I spent last year getting into the groove of playing music again, trying to get better, and learning how to sing, and learning how to lead a pick up band. All the while knowing, it was time for me to learn how to play lead. I got started on it and made some pretty good strides. I have much further to go. And much further to go playing rhythm as well. And yet, I feel like I’m starting to ‘get it’. I’m starting to spend time noodling around or playing with ideas that thanks to something from the Masterclass, I’ve been thinking about for two days. I take those ideas and see what it’s like to try to incorporate them into my playing. Not just into the lead work but also the rhythm work. That has helped me to better understand things Kevin was telling me three or four months ago. That, yes, I have been pondering that long.
My big win so far came when I was messing around a few days ago. I was working on the idea of how to take the melody that was being sung and translate, it, and the sentiment, into notes on the guitar.
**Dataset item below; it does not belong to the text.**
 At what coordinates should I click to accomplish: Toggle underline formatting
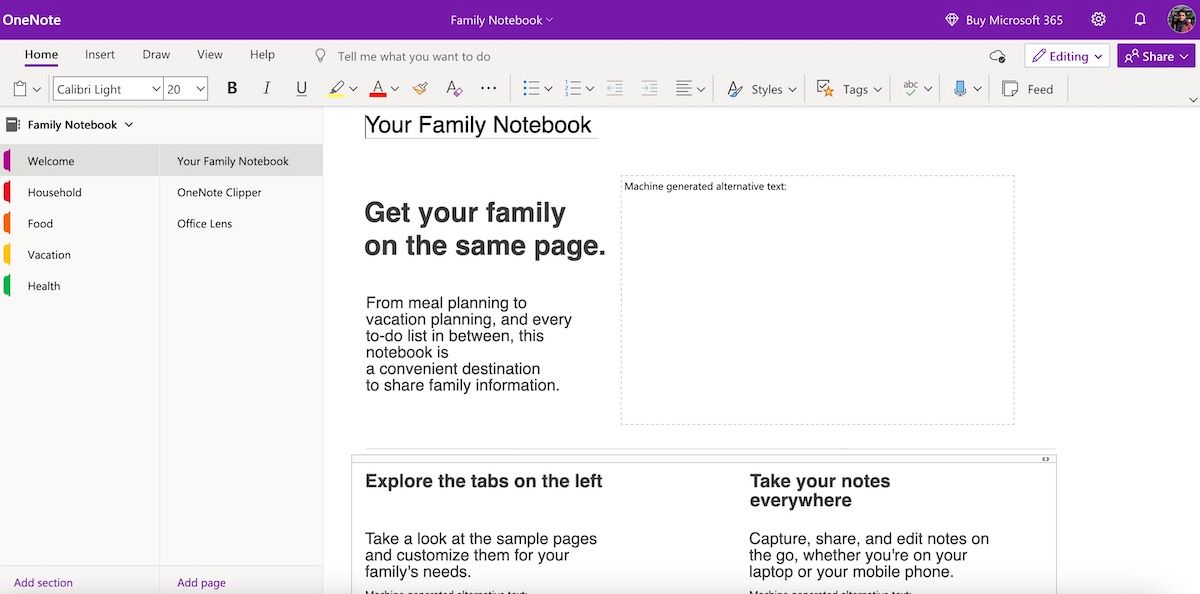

As I was doing that I was bending notes and strings and realized that I finally could not only bend a note up to the correct next note, I could also hear the difference. And hear when I got to the right note. From that, you probably guessed I don’t do a lot of bending. So, yes, this was a big moment for me.

I still like to go back to the sheet music for some things, and because it is comfortable. There are great reasons for it and I don’t think being able to read music at least to some extent will hurt anyone. And for some, it is the only way they will be able to play music. But I think I now understand why sometimes it feels so stiff. Reading the notes played in a solo aren’t always going to tell you how to truly play that. You have to hear it, you have to feel it. You have to understand, are you squeezing those notes out, or are you gently coaxing them out.
I think this is what I will be working on this year. Oh I still have the other things to work on. Getting better at rhythm and at singing. Learning new songs and different styles. And learning to play lead without hesitation. And as I’m working on all of that I now understand I need to also work on adding the feeling, really communicating the story whether that is in how I tackle a vocal or a rhythm guitar part or a lead guitar part. I need to bring that into the mix. I think I will enjoy the experiences better and hopefully so will anyone listening and watching.
Speaking of experiences playing music. It’s finally on. We are finally getting the jam back together. (Sorry, couldn’t resist). We’ve got our first Blues Jam of 2019 this coming weekend. I’m still trying to work the kinks out of the fingers from so much time on the computer and I haven’t added anything new to my repertoire so who knows how it’s going to go. It’s ok. I’m still excited about it. I’m looking forward to getting to play and see what happens.
Oh, and I hope you like my little Blues Man Snowman. He’s itching to get back to jamming too.